[[ Data extracts, beginning ]]
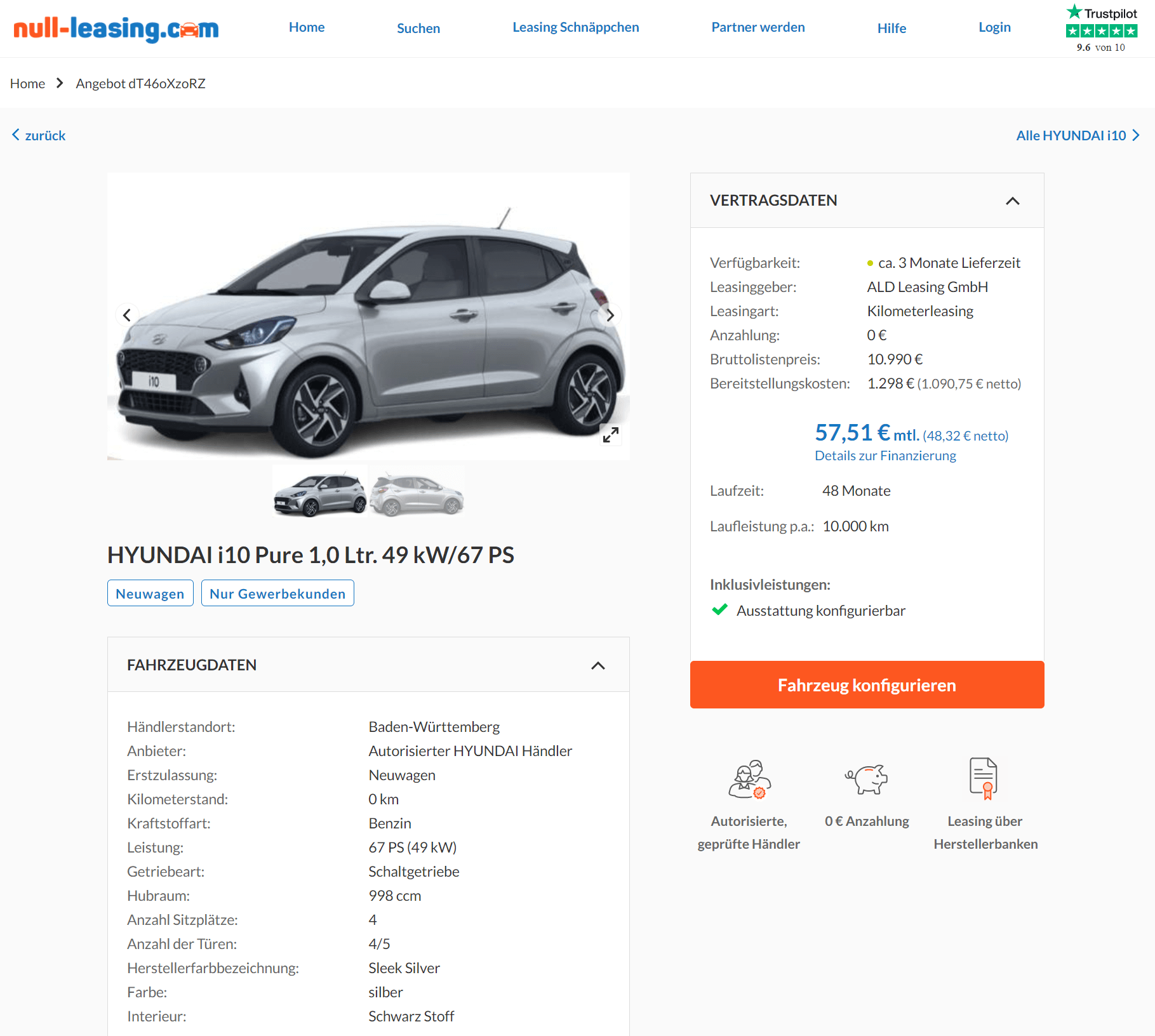Image resolution: width=1155 pixels, height=1036 pixels.
Task: Collapse the VERTRAGSDATEN section
Action: click(1012, 201)
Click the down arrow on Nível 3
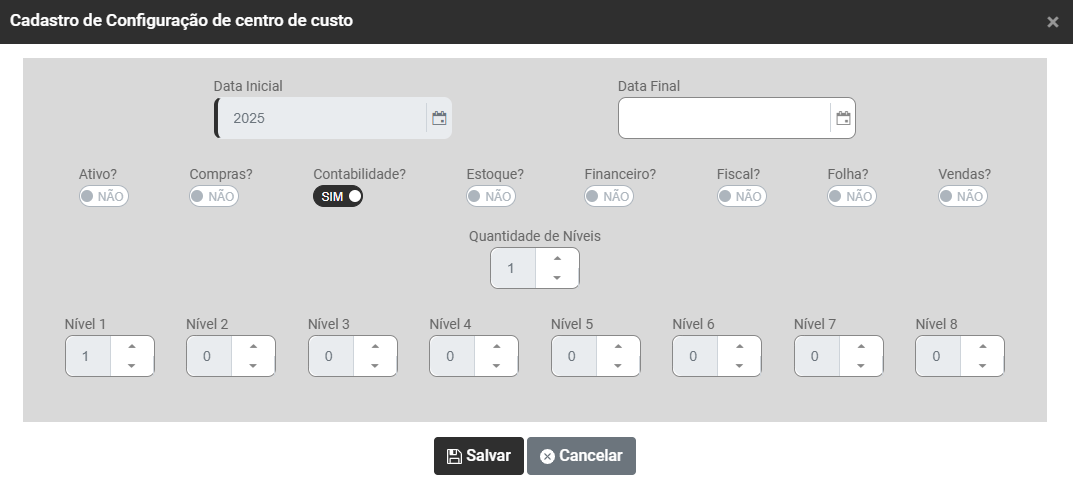The height and width of the screenshot is (486, 1073). click(375, 366)
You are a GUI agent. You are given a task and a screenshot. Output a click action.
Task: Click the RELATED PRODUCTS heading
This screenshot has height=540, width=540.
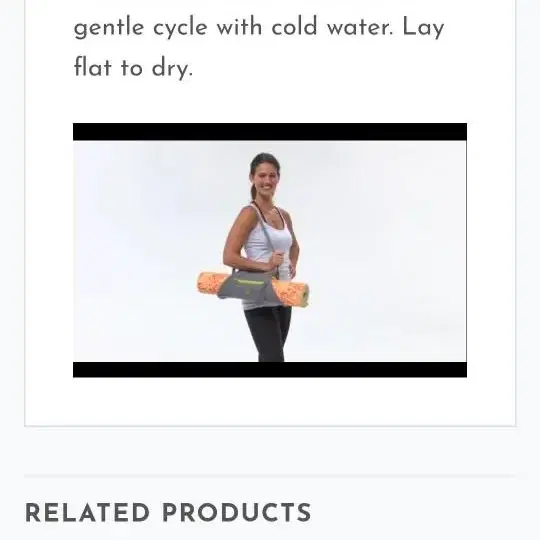pos(168,513)
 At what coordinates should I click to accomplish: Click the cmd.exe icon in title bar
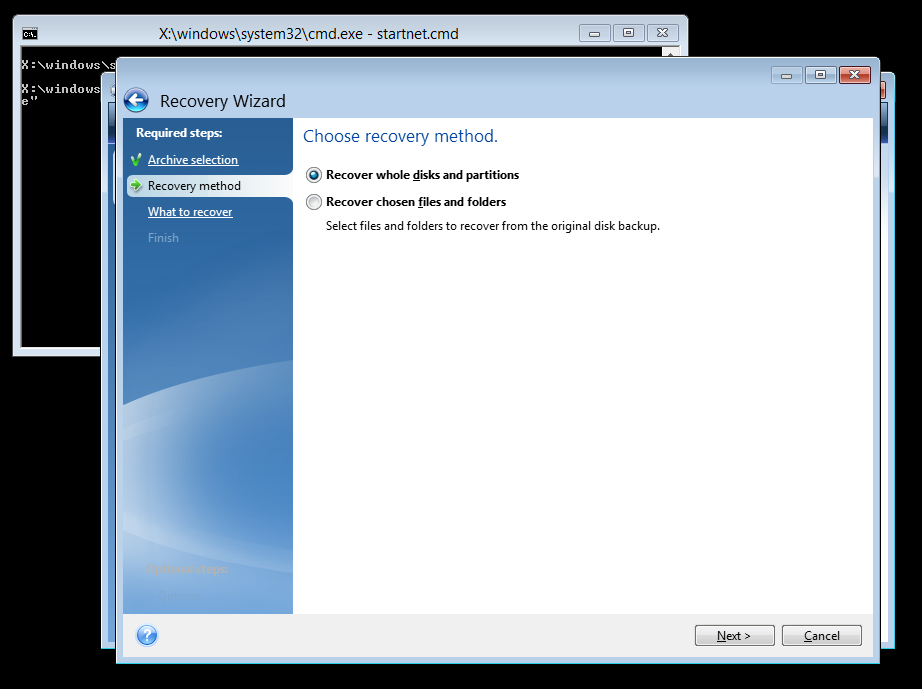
[[ Data extracts, end ]]
■ Problem to work on
What you give back should be exactly the lines from the line holding "Click the down arrow on Nível 3" through the final line of the material, both ends included, and please leave out the pictures.

■ Result of the exercise
Click the down arrow on Nível 3
The height and width of the screenshot is (486, 1073). click(375, 366)
You are a GUI agent. You are given a task and a screenshot. Output a click action.
Task: Click the RELATED PRODUCTS heading
This screenshot has height=540, width=540.
pos(168,513)
 At what coordinates should I click to accomplish: Click the cmd.exe icon in title bar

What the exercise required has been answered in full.